Set problem
Convert every line of the entries below into a numbered list, skipping any blank lines. Leave the pictures out of your answer.

### Records to process

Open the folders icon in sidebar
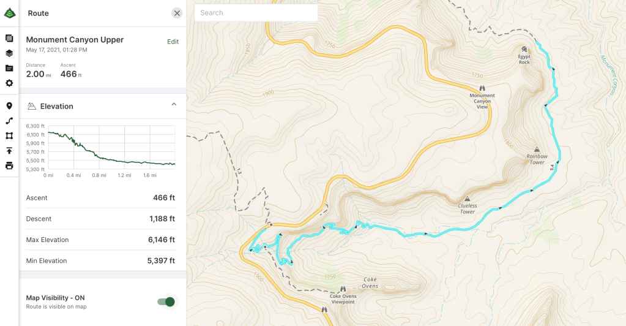Viewport: 626px width, 326px height. point(9,68)
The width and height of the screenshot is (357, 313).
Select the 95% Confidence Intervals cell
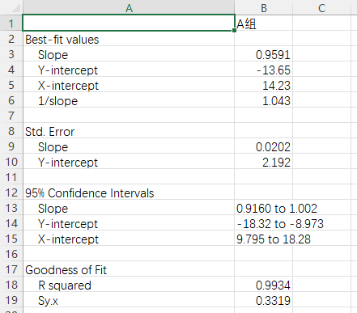129,192
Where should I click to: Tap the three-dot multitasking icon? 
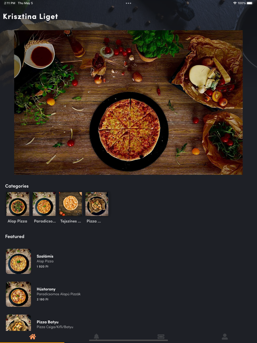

######

Written response
1. Open the folders icon in sidebar
2. Viewport: 626px width, 326px height. point(9,68)
3. The width and height of the screenshot is (357, 313).
4. Select the 95% Confidence Intervals cell
5. 129,192
6. Where should I click to: Tap the three-dot multitasking icon? 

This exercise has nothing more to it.